No es coincidencia que la naturaleza siempre esté presente en mis viajes y recorridos. Me encanta escuchar sus sonidos y percibir sus olores. No hay nada como el viento que mueve las hojas de los árboles, el canto de los pájaros, el sonido del agua que corre, el aroma de la hierba recién cortada y el dulce perfume que emanan las flores.

En particular, disfruto de las fincas de tierra fría porque me gustan mucho las montañas y su verdor, así como el olor de una chimenea encendida.

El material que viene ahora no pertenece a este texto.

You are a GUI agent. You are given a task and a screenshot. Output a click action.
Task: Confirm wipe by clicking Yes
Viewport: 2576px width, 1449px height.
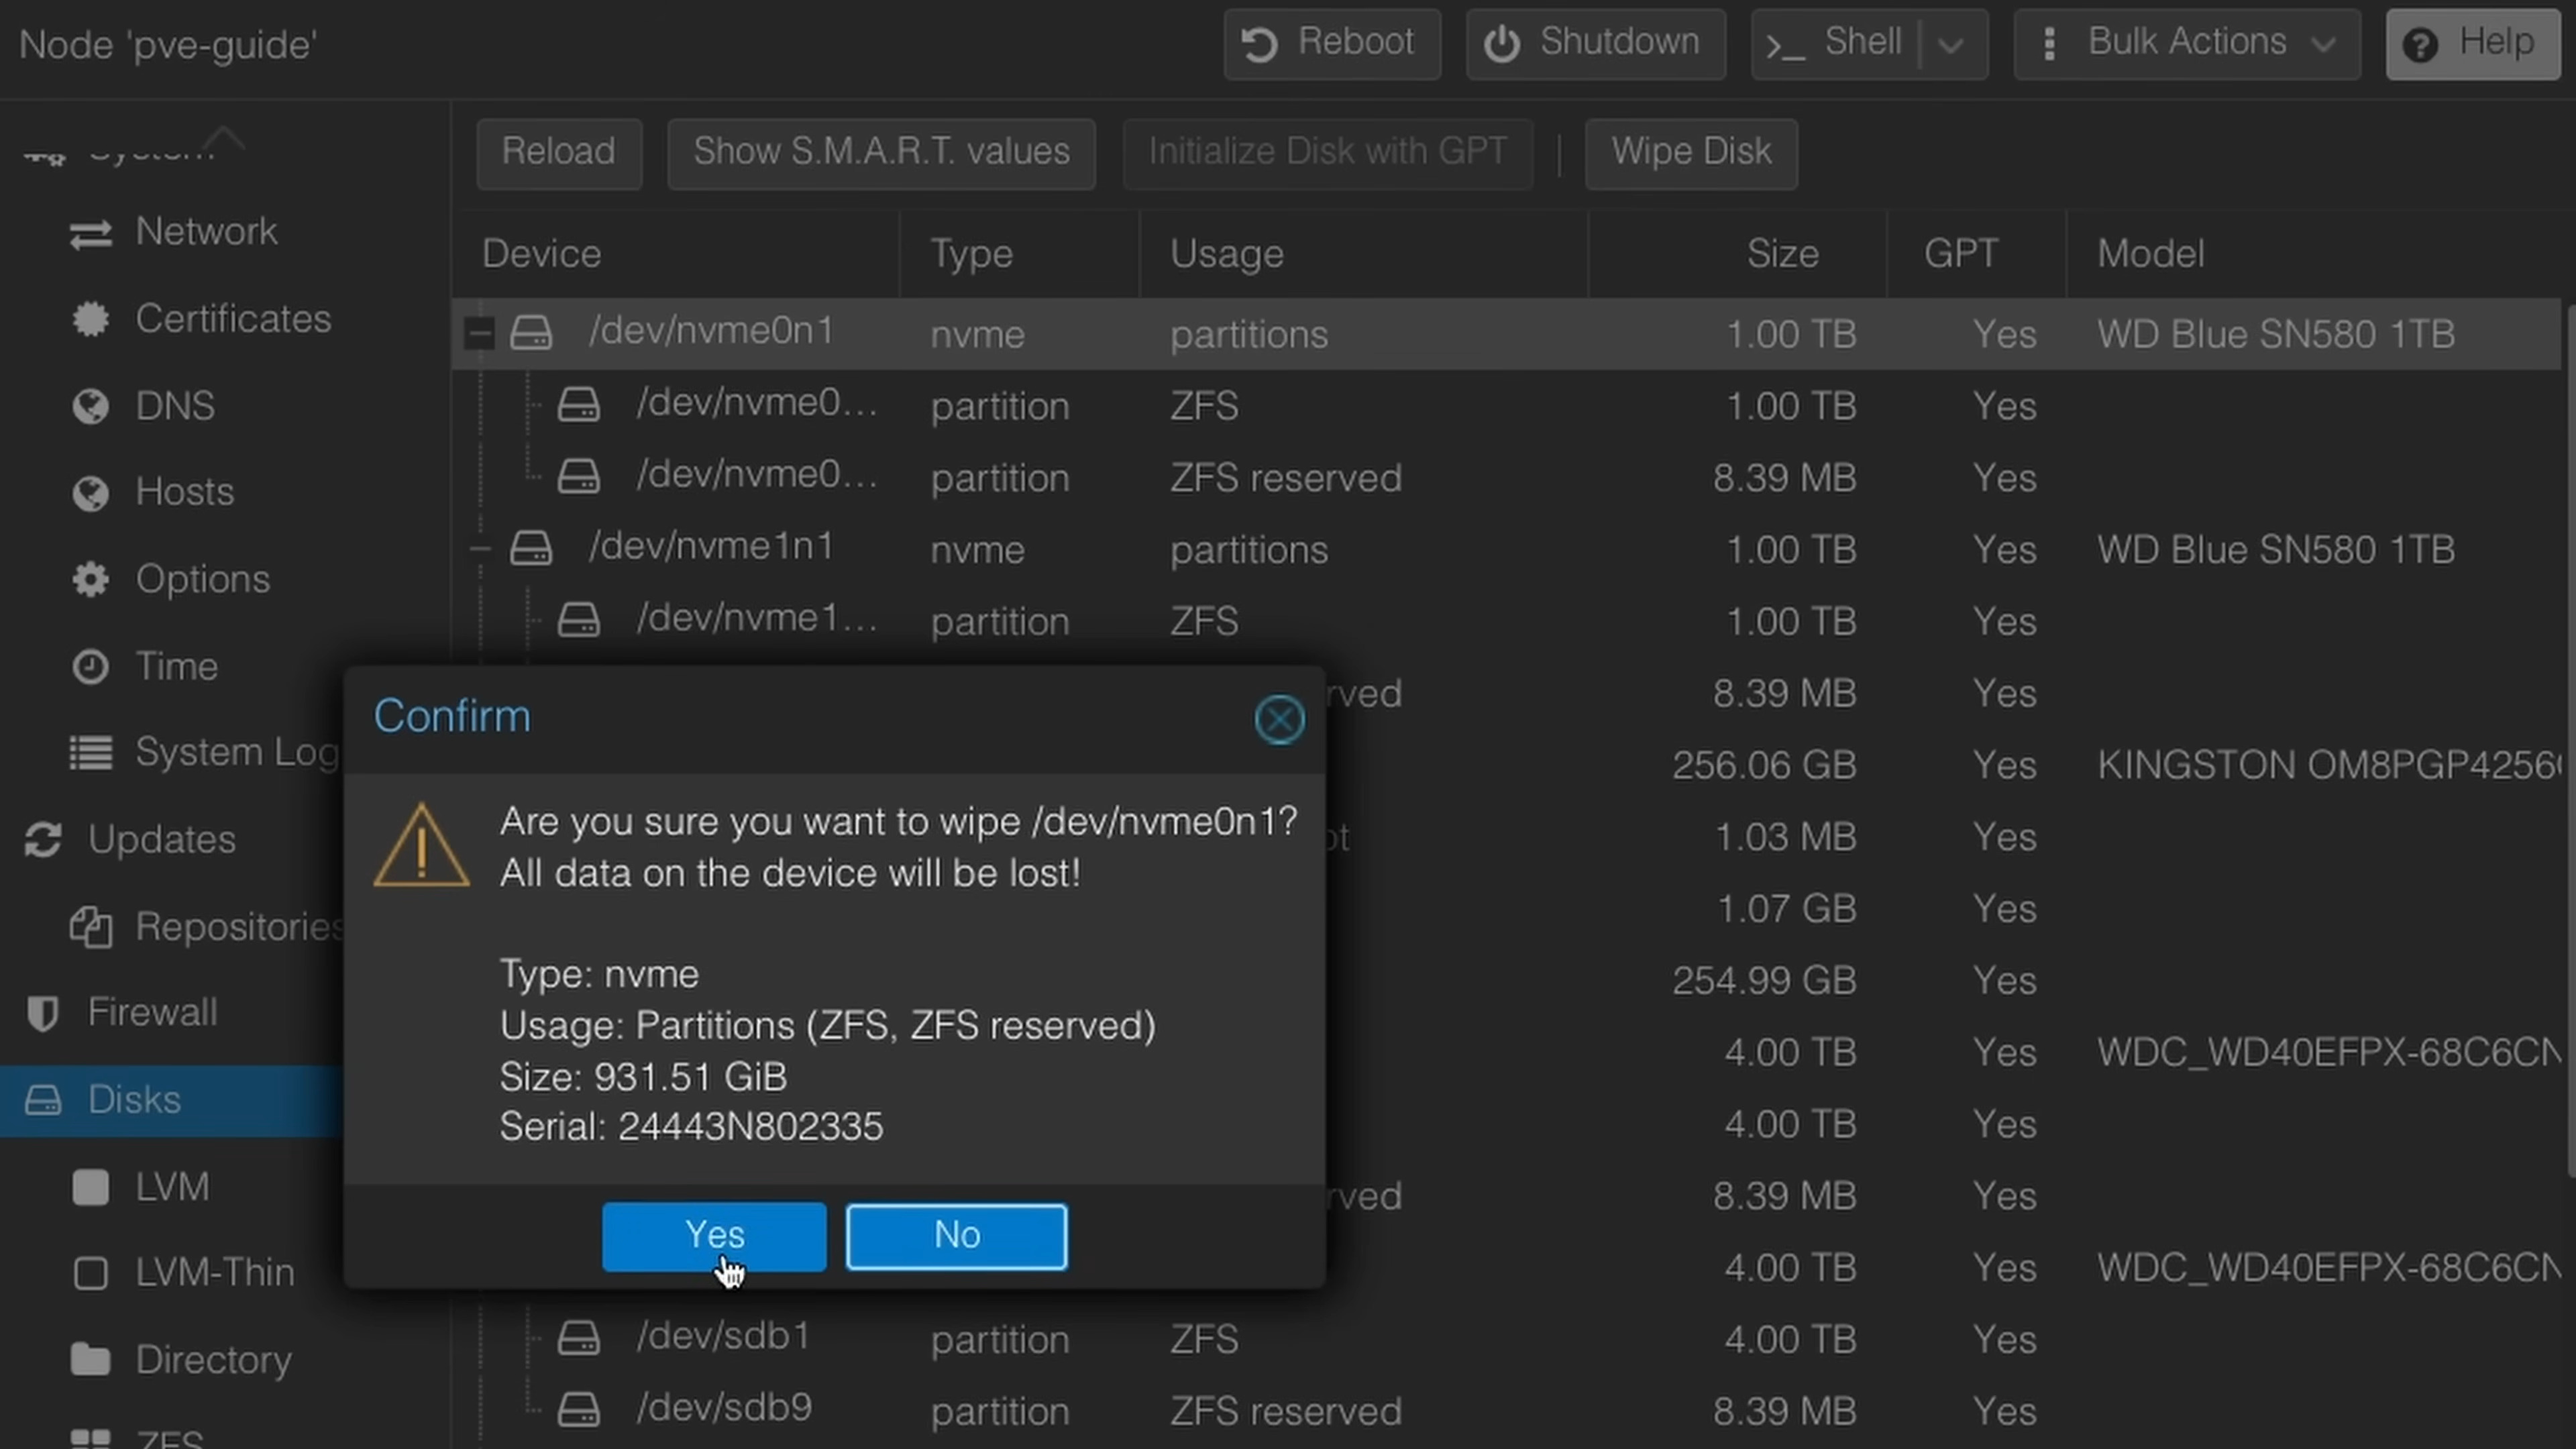pos(713,1236)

De niña, pasé muchas vacaciones en el campo gracias a los orígenes de mi familia paterna y materna. Por el lado de mi papá, conocí las tierras cafeteras de Caldas. Me bañé en muchos ríos de agua helada y piedras resbaladizas. Monté a caballo por horas, hasta quedar exhausta de tanto galopar.

Por el lado de mi mamá, conocí las tierras templadas del Valle, a donde van los caleños que buscan escapar del calor del verano. Allí, monté por horas en el columpio de la temporada, me subí a muchos árboles de guayaba y saboreé muchos champús preparados por mi abuela Ruth. Todos estos recuerdos los guardo en mi memoria y me generan mucha serenidad cuando los evoco.

Tal vez por eso ahora busco un refugio campestre, ahora que estoy dedicada a darle más equilibrio a mi vida. Para mí, una finca significa descanso, buen dormir, tiempo de ocio, reunir a la familia y compartir.

En el campo volvemos a valorar lo básico, lo sencillo, y recordamos que conectarnos con la naturaleza nos relaja y nos permite dejar atrás nuestras preocupaciones y el estrés.

No importa dónde vivas: cuando necesites oxigenarte y reconectarte con tu ser interior, busca la paz de la naturaleza. La encontrarás en un simple parque o en la inmensidad de una montaña.